## EXERCISE REQUIREMENTS
Before copying, find the line below that contains "Image resolution: width=1060"; then return it and all later lines exactly, up to and including the final line, with no pictures.

## DATA EXTRACTS
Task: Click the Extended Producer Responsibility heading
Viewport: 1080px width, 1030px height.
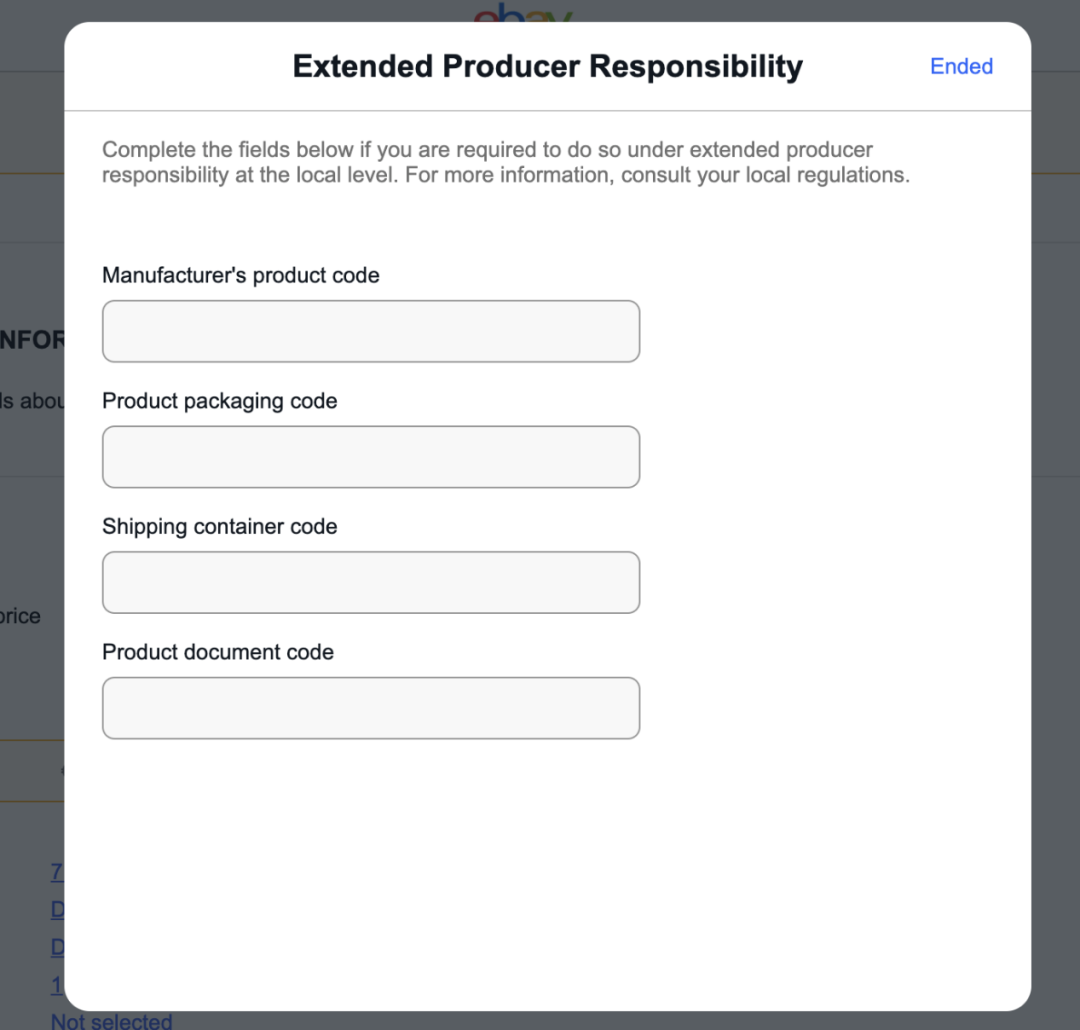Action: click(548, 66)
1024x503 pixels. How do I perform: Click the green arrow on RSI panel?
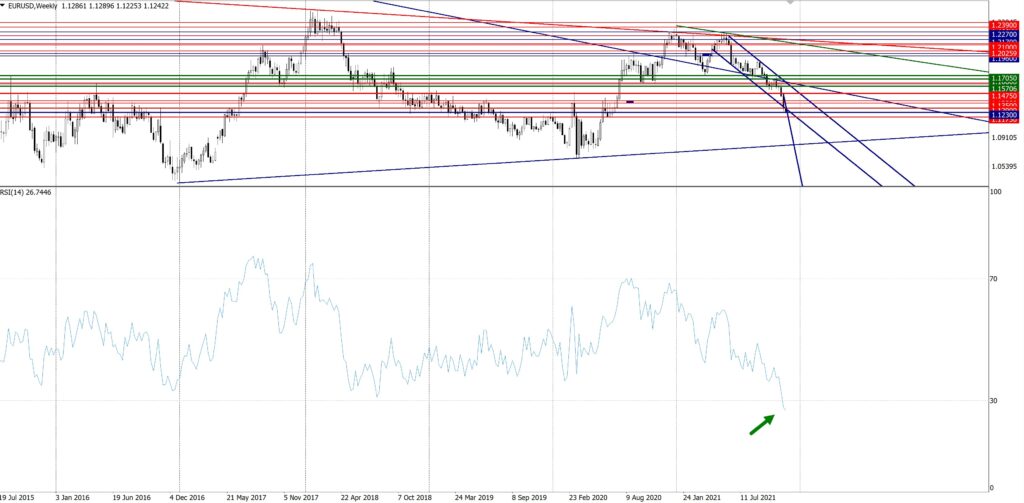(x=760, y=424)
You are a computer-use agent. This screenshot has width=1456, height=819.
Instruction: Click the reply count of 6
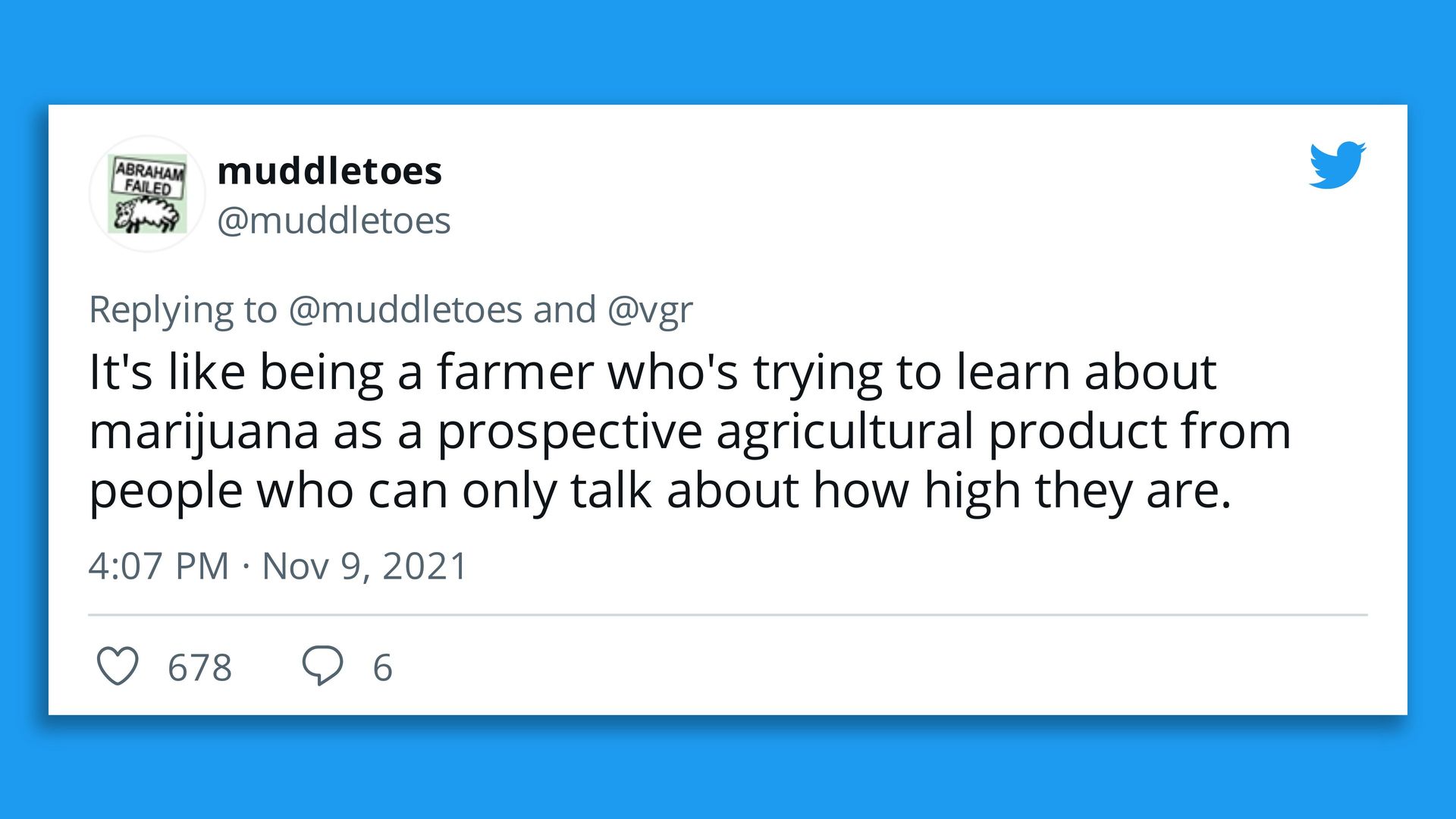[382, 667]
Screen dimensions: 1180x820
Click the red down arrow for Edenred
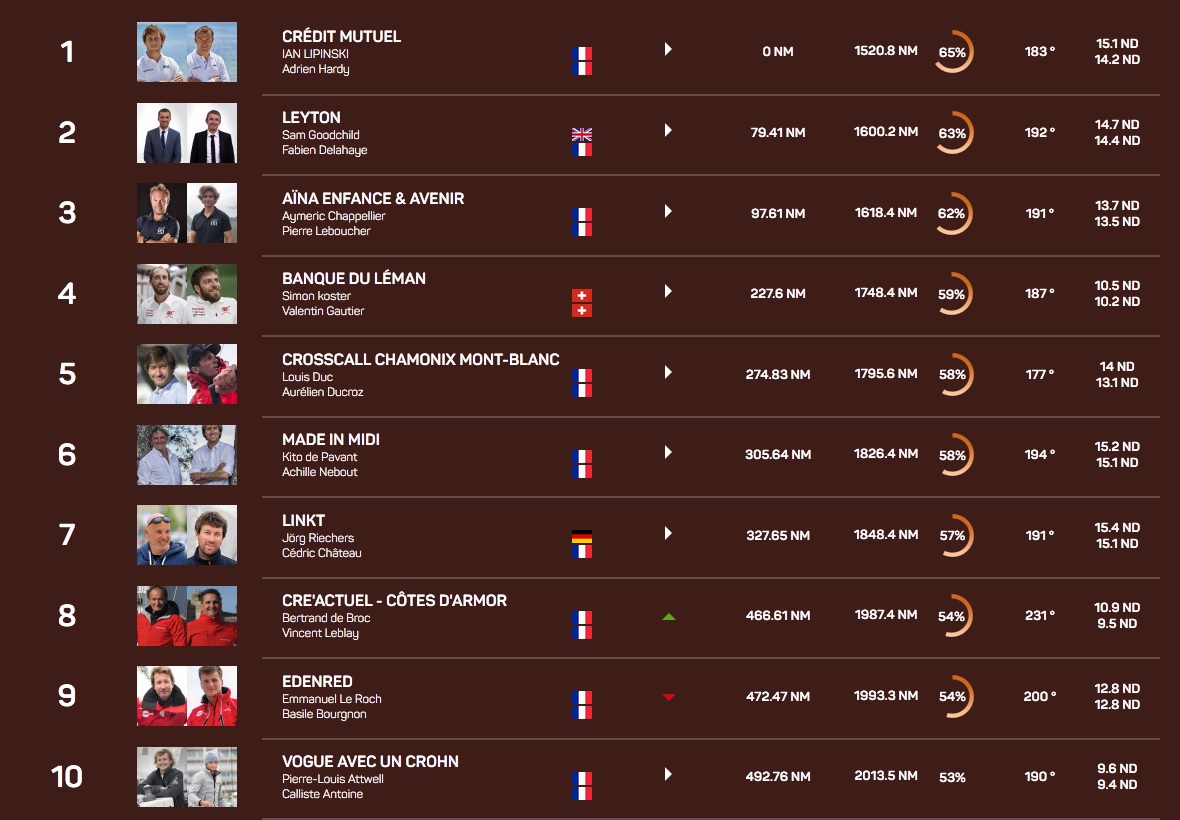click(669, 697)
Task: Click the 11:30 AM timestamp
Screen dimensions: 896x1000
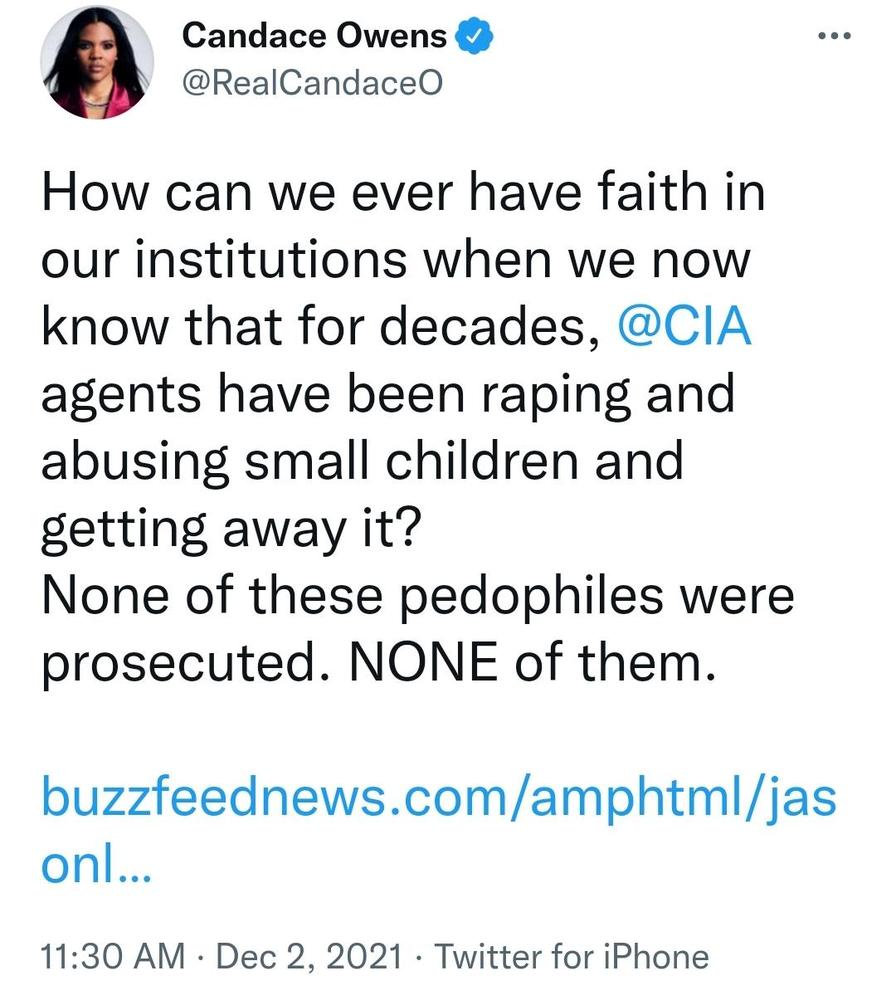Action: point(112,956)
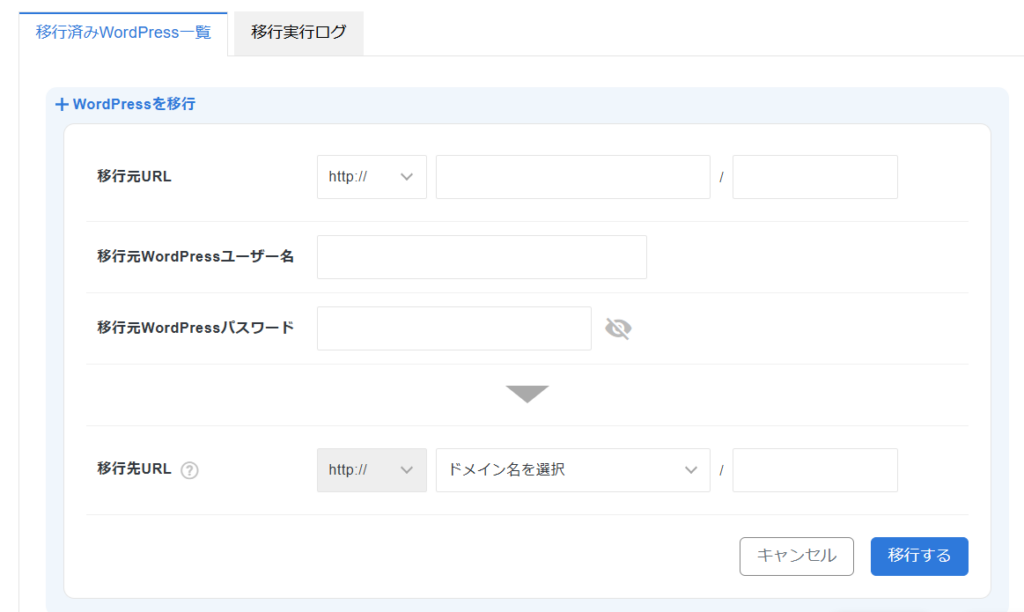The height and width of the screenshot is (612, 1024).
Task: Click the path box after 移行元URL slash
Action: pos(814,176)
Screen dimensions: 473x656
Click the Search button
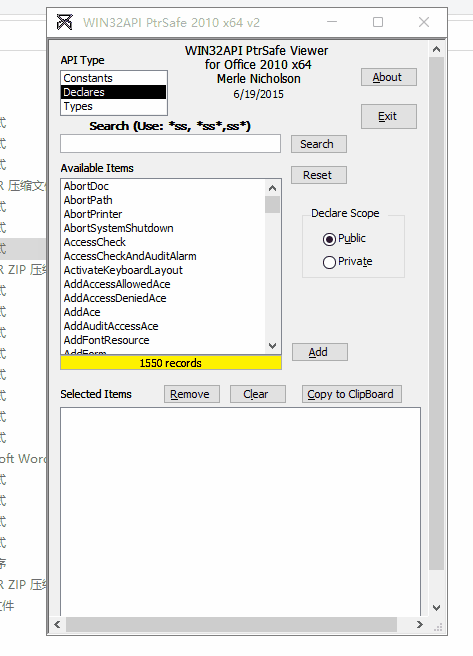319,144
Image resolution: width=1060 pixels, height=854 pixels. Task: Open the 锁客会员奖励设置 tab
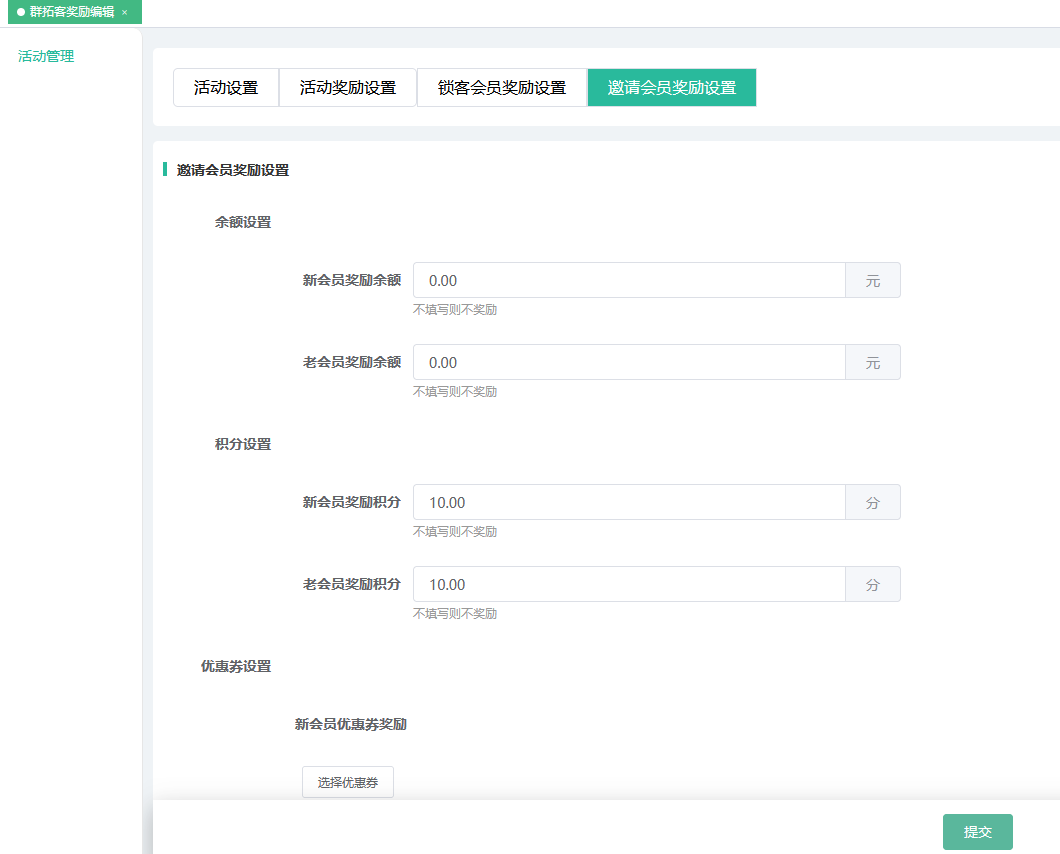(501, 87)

## EXERCISE RESPONSE
Image resolution: width=1060 pixels, height=854 pixels. Task: Open the 锁客会员奖励设置 tab
(501, 87)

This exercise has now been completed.